*Set task A:* In the passage on Molière, copy word for word the part from "Molière was now" up to and including "chronicles of Loret.".
*Set task B:* Using the passage on Molière, decide whether each statement agrees with it, answering yes or no and quoting the deciding words: (i) Molière was thirty-six at this point. (ii) The Registre of La Grange is a rhymed chronicle. (iii) The patronage of a great prince brought Molière a lot of money.

*Document excerpt:*
>> START
Molière was now thirty-six years of age. He had gained all the experience that fifteen years of practice could give. He had seen men and cities, and noted all the humours of rural and civic France. He was at the head of a company which, as La Grange, his friend and comrade, says, “sincerely loved him.” He had the unlucrative patronage of a great prince to back him, and the jealousy of all playwrights, and of the old theatres of the Hôtel de Bourgogne and the Marais, to contend against. In this struggle we can follow him by aid of the Registre of La Grange (a brief diary of receipts and payments), and by the help of notices in the rhymed chronicles of Loret.
>> END
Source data
>> START
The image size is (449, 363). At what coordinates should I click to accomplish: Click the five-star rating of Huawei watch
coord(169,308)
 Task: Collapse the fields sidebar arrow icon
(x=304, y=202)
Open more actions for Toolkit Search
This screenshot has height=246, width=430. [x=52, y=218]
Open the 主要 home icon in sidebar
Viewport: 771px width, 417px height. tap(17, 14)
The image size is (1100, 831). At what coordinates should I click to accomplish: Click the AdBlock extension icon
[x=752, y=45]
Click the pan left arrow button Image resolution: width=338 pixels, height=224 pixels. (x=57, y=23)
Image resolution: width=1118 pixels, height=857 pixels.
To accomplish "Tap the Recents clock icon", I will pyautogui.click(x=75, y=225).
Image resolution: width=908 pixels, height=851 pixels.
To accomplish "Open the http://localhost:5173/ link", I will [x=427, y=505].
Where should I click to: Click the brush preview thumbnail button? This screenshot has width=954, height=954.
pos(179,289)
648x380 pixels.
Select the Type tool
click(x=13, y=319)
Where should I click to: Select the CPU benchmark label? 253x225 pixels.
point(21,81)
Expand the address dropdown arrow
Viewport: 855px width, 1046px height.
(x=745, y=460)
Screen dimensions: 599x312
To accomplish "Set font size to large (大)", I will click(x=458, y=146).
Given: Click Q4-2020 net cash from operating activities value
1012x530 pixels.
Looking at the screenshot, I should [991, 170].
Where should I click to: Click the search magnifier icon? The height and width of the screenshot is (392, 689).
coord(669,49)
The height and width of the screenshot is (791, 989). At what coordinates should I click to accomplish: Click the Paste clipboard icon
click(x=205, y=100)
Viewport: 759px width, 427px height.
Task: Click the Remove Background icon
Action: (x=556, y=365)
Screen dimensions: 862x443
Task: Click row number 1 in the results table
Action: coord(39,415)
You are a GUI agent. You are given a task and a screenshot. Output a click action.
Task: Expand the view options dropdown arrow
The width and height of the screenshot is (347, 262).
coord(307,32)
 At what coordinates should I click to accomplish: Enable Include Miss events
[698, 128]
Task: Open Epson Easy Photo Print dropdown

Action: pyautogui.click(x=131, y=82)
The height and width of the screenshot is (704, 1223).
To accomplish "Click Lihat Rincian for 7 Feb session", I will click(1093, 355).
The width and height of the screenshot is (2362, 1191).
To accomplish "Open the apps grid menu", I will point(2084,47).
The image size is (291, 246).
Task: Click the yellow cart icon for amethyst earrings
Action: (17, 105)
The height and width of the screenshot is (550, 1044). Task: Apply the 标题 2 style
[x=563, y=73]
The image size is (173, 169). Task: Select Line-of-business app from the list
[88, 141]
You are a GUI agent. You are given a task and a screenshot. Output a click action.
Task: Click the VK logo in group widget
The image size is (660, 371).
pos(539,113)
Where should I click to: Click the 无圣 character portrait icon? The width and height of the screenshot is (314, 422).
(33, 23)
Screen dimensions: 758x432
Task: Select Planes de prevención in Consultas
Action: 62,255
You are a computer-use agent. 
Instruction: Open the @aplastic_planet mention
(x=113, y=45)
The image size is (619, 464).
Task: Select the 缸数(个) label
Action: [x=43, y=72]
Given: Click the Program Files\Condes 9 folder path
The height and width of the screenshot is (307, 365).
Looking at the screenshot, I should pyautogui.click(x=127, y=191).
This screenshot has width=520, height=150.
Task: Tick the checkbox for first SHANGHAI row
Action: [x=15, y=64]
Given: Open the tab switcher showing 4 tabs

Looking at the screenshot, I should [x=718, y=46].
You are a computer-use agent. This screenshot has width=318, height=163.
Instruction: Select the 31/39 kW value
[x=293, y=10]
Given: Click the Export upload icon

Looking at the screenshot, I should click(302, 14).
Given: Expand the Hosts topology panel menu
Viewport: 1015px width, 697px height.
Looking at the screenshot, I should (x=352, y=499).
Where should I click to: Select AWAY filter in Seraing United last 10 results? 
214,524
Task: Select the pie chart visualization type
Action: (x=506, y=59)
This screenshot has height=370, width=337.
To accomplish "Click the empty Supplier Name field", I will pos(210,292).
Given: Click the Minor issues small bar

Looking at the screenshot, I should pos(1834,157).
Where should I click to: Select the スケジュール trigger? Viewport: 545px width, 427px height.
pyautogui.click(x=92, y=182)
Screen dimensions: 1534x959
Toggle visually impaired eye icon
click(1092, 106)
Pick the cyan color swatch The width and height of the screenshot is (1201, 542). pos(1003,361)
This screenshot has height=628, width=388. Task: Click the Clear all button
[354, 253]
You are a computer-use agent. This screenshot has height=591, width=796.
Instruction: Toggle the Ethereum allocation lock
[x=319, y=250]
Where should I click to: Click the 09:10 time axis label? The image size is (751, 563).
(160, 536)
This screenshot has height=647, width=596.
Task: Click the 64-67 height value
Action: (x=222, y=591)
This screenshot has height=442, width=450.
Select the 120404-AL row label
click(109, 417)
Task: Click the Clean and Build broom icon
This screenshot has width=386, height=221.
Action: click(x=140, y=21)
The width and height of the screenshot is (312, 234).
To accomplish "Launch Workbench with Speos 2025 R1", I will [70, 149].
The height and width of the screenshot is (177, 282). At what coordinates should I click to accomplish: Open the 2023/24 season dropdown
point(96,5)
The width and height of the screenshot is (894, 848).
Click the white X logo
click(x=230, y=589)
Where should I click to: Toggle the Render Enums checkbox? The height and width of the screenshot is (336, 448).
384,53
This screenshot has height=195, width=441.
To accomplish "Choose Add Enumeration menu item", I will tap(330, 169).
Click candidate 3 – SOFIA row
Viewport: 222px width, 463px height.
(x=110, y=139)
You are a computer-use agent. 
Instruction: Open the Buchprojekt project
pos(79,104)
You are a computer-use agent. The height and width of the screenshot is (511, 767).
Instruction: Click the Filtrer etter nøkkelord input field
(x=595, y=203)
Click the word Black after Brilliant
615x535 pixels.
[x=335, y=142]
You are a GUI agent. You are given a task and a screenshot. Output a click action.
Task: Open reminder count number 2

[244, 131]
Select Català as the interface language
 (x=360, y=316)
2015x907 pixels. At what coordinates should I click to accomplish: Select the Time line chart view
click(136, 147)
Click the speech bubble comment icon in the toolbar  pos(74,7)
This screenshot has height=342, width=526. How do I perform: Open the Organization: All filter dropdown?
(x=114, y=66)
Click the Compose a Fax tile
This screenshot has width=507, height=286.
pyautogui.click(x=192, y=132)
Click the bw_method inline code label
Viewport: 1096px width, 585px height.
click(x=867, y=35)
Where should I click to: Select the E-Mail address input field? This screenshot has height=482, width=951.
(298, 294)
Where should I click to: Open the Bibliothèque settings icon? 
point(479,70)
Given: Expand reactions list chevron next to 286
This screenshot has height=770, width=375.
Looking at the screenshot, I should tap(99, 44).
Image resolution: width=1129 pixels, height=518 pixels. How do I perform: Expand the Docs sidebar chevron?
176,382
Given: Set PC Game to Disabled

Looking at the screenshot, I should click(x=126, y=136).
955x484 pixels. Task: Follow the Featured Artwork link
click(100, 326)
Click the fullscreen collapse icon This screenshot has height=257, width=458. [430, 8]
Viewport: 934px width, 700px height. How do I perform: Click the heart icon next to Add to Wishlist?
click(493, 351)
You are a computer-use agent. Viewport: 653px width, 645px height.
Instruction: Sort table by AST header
>> END
*Right answer A:*
Molière was now thirty-six years of age. He had gained all the experience that fifteen years of practice could give. He had seen men and cities, and noted all the humours of rural and civic France. He was at the head of a company which, as La Grange, his friend and comrade, says, “sincerely loved him.” He had the unlucrative patronage of a great prince to back him, and the jealousy of all playwrights, and of the old theatres of the Hôtel de Bourgogne and the Marais, to contend against. In this struggle we can follow him by aid of the Registre of La Grange (a brief diary of receipts and payments), and by the help of notices in the rhymed chronicles of Loret.

*Right answer B:*
(i) Yes: "Molière was now thirty-six years of age."
(ii) No: "the Registre of La Grange (a brief diary of receipts and payments)"
(iii) No: "the unlucrative patronage of a great prince"